In Australia, Aboriginal artists have discussed an "authenticity brand" to ensure consumers are aware of artworks claiming false Aboriginal significance.
The movement for such a measure gained momentum after the 1999
conviction of John O'Loughlin for selling paintings that he falsely
described as the work of Aboriginal artist Clifford Possum Tjapaltjarri.
Criticism of the concept
John McWhorter, an African-American professor at Columbia University,
criticised the concept in 2014, arguing that cultural borrowing and
cross-fertilisation are generally positive things and are something
which is usually done out of admiration and with no intent to harm the
cultures being imitated; he also argued that the specific term
"appropriation", which can mean theft, is misleading when applied to
something like culture that is inherently not a limited resource, and therefore is not taken away from anyone by imitating it.
Idrees M. Kahloon of The Harvard Crimson largely criticized the
concept in 2015, arguing that while cultural appropriation had some
merits, much of the discourse surrounding it was misrepresentative and
self-indulgent. Citing the culture surrounding contemporary music as an
example of the poor discourse he said: "Music for example is the area of
entertainment media where you'll find the majority of these meaningless
criticisms. Iggy Azalea is criticized for stealing black accents and
body imagery. Isn't promoting diversity something most fans of this
medium generally support?"
Another critic of the concept, Chris Berg, argues that culture is
"just the current manifestation of a long evolutionary process" in
which cultural elements constantly evolve when is contact with other
cultures. His assertion then is that opponents of cultural appropriation
are actually involved in "a deeply conservative project", one that
"first seeks to preserve... the content of an established culture and
second tries [to] prevent others from interacting with that culture"
ultimately inhibiting the positive relationships created by cultural
exchange.
In 2016, author Lionel Shriver
said that authors from a cultural majority have a right to write in the
voice of someone from a cultural minority, attacking the idea that this
constitutes cultural appropriation.
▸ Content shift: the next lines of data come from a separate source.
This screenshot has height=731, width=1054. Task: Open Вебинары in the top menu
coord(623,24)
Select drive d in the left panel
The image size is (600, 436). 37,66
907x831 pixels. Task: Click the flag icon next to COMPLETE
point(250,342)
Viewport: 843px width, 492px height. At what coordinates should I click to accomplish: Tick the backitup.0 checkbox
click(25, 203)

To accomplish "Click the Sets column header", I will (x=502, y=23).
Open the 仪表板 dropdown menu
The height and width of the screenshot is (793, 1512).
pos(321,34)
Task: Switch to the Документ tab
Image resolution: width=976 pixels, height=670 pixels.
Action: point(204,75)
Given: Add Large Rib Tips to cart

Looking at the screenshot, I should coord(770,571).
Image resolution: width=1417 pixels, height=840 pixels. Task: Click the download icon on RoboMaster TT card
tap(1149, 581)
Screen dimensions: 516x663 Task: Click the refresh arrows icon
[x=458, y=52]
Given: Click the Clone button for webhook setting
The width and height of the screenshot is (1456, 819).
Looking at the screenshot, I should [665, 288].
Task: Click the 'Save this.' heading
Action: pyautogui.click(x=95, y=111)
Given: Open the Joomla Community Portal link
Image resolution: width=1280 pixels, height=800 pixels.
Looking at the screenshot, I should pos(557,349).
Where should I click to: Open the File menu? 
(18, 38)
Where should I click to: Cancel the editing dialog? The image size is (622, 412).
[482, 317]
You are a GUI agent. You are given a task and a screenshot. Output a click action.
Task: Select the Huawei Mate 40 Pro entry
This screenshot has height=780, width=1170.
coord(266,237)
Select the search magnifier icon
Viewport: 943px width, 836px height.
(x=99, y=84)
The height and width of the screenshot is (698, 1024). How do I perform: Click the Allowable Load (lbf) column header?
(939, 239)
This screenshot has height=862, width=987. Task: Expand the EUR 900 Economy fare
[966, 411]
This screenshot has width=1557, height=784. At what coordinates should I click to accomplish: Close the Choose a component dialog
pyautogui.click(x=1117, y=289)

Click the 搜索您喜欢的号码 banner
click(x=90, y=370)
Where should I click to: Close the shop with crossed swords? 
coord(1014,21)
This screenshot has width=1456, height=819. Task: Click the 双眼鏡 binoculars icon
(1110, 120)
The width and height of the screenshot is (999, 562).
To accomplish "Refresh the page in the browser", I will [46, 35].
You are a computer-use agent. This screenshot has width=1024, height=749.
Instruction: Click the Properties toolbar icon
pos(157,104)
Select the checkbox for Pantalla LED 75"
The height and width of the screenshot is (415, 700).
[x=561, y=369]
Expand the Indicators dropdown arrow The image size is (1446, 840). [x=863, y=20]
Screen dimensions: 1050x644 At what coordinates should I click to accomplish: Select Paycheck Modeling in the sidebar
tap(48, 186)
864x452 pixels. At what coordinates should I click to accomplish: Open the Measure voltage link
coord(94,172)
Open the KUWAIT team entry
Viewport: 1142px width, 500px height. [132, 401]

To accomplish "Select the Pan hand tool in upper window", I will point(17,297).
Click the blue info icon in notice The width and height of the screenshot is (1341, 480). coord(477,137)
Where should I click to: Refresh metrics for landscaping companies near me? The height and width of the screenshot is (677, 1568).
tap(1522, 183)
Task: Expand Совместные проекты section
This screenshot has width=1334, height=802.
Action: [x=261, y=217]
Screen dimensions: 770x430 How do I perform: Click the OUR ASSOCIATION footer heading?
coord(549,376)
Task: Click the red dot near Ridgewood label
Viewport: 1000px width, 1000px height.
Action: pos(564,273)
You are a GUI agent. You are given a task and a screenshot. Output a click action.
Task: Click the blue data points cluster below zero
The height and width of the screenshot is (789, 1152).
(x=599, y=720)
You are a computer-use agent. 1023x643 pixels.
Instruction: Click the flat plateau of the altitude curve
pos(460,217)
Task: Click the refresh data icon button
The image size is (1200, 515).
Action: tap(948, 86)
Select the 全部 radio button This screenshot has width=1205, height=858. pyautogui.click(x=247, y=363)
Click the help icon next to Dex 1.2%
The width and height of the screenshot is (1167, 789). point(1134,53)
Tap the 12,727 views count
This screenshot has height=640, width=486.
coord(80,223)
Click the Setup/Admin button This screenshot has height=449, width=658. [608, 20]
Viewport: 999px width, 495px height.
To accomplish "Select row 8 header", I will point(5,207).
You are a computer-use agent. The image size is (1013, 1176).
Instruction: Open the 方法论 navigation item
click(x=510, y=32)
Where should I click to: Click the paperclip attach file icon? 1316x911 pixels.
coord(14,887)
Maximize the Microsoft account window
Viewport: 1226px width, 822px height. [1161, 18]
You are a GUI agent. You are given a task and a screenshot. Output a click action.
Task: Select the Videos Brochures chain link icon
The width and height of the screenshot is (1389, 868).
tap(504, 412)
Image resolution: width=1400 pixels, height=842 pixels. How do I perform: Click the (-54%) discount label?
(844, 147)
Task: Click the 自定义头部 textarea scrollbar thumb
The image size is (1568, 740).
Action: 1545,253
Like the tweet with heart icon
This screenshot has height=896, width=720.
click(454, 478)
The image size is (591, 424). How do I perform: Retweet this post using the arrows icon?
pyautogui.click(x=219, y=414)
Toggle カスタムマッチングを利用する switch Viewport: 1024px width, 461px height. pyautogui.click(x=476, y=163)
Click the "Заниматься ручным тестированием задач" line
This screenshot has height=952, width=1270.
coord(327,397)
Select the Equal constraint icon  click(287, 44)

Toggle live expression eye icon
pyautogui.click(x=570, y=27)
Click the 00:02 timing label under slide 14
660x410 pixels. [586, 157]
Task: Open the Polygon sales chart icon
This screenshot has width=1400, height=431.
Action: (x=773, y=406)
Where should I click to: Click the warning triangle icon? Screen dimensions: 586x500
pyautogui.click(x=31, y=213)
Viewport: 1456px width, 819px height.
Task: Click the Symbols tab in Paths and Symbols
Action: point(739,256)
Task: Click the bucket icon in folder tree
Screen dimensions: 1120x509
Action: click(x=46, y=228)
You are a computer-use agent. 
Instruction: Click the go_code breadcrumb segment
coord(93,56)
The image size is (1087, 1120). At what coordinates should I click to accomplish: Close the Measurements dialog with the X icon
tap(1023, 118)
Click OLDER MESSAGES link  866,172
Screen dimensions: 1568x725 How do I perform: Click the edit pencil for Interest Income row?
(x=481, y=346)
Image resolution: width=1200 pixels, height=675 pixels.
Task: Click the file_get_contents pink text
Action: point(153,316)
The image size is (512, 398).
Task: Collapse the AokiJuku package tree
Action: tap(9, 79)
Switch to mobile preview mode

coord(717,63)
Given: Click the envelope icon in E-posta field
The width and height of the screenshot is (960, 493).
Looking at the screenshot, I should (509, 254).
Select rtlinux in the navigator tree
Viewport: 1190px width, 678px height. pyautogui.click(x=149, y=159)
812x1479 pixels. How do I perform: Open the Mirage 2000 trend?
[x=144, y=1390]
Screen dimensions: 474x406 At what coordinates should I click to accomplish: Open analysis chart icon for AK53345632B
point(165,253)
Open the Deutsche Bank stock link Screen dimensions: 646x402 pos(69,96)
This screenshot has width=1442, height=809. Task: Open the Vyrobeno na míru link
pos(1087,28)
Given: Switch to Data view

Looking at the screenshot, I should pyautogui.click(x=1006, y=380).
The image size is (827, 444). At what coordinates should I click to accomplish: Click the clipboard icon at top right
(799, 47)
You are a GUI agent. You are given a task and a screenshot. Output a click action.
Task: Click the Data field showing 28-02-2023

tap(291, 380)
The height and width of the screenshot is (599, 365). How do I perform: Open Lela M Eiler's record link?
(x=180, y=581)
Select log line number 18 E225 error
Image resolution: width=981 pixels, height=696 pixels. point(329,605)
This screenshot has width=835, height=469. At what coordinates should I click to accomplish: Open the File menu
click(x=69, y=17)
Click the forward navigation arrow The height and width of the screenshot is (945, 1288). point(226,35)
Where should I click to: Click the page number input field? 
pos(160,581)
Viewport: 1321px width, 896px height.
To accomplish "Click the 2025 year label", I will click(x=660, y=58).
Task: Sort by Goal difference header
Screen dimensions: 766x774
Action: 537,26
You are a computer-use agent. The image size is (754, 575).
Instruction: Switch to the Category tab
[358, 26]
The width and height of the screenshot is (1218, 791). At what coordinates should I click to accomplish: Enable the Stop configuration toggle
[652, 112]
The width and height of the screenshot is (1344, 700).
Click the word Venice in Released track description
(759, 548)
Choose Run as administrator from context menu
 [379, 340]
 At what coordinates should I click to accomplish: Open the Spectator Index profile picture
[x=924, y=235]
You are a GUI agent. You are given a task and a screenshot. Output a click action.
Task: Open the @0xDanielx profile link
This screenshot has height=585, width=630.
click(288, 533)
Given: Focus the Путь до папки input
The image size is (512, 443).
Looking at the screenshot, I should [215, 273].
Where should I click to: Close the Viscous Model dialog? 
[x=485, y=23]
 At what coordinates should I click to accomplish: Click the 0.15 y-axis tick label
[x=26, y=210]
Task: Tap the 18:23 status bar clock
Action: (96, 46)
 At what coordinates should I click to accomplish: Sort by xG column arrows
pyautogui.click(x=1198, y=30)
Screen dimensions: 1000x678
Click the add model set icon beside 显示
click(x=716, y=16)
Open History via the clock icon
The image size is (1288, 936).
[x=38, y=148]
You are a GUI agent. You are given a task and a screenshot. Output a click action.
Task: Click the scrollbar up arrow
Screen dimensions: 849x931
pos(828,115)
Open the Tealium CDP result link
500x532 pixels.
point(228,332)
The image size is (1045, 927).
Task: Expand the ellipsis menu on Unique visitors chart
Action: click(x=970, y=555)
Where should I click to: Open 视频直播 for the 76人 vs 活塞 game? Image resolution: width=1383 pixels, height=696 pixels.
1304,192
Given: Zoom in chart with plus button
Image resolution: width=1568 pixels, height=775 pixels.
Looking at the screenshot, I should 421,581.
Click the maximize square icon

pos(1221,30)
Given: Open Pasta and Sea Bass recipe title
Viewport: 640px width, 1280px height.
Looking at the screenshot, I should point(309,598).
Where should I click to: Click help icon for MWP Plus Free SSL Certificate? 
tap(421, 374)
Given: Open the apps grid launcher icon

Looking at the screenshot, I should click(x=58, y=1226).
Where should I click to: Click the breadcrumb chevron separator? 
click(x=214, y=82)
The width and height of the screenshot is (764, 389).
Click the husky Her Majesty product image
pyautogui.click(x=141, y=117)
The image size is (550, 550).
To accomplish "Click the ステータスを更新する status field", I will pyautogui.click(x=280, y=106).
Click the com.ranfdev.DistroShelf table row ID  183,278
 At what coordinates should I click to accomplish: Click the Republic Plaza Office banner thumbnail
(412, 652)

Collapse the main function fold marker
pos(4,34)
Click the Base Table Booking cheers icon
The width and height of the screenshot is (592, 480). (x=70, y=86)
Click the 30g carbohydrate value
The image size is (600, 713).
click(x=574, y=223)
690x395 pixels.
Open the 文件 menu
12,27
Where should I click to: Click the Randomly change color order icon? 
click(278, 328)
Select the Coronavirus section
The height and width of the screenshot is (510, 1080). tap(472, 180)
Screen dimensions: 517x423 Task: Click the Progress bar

Referring to a case in which U.S.
college students were facing disciplinary action for wearing sombreros to a "tequila party", she said: "The moral of the sombrero scandals is clear: you're not supposed to try on other people's hats. Yet that's what we're paid to do, isn't it? Step into other people's shoes, and try on their hats."
In 2018, conservative columnist Jonah Goldberg
described cultural appropriation as a positive thing and dismissed
opposition to it as a product of some people's desire to be offended.
Kwame Anthony Appiah, ethics columnist for the New York Times, said that the term cultural appropriation incorrectly labels contemptuous behaviour as a property crime.
According to Appiah, "The key question in the use of symbols or regalia
associated with another identity group is not: What are my rights of
ownership? Rather it's: Are my actions disrespectful?"
Upon winning the 2019 Booker Prize, Bernardine Evaristo
dismissed the concept of cultural appropriation, stating that it is
ridiculous to demand of writers that they not "write beyond [their] own
culture".[198]
Another critique comes from Yascha Mounk, stating in his book The People vs Democracy
(2018), the problem with cultural appropriation necessarily
acknowledges a purist conception of culture, it being linked to the
building of a mono-ethnical common identity, which appropriates itself
of some rites and traits. He argues that no symbols or traditions
minoritarian culture should be denigrated or mocked. But it does open
the door to what he calls "historical nonsense".
However, cultures have never been completely defined, as they have
inspired from one and another, and have thus enriched their own. The
segmentation in well-defined cultures works the same way as far right
leaders in their views of identity and the defence of their nation, that
should not include "foreign influences on their national cultures".